▶ _What you are asked to do_: Skip all pictures. Set down only the lines starting at the line containing "You are a computer-use agent." and running to the end of the listing.
___ Supplied records ___
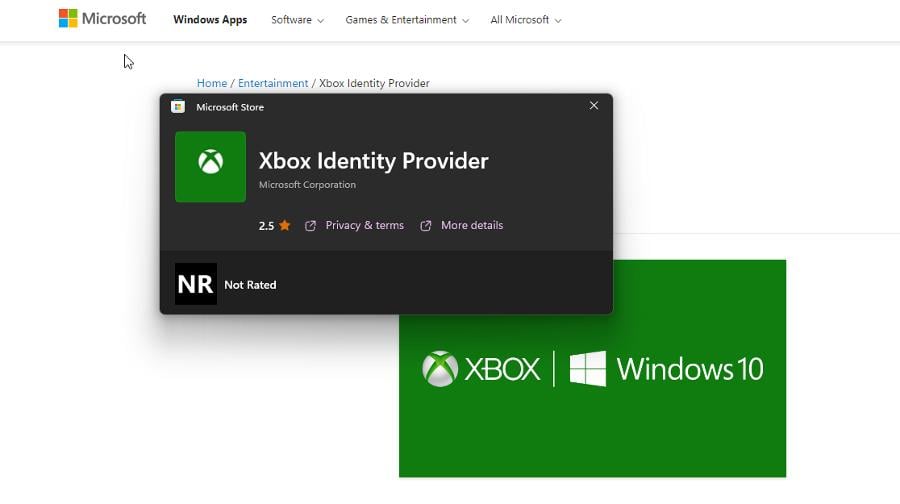The height and width of the screenshot is (504, 900).
Task: Click the Microsoft logo in header
Action: [x=102, y=18]
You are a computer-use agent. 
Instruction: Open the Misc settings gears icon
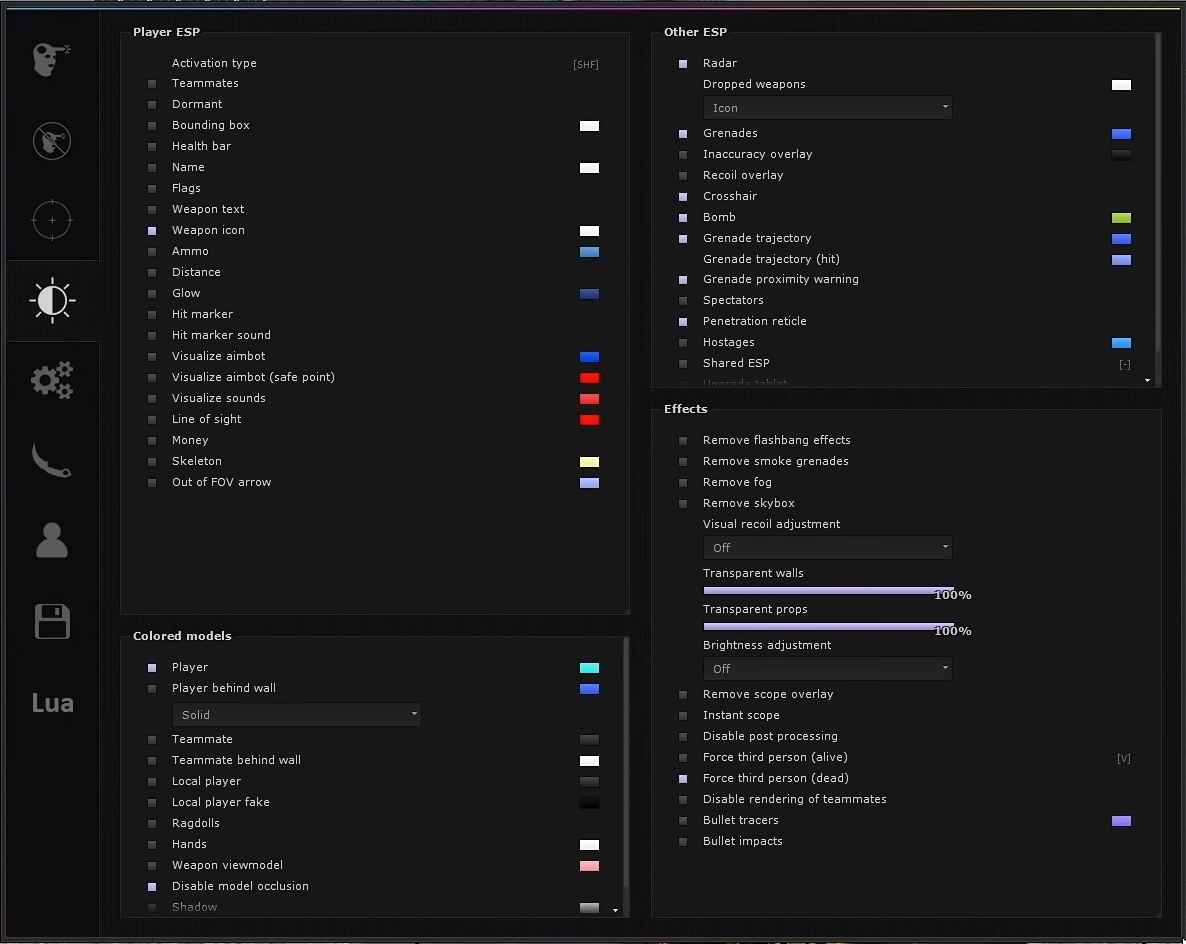(52, 381)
___
▶ _Exercise result_:
You are a computer-use agent. 
Instruction: Open the Misc settings gears icon
(52, 381)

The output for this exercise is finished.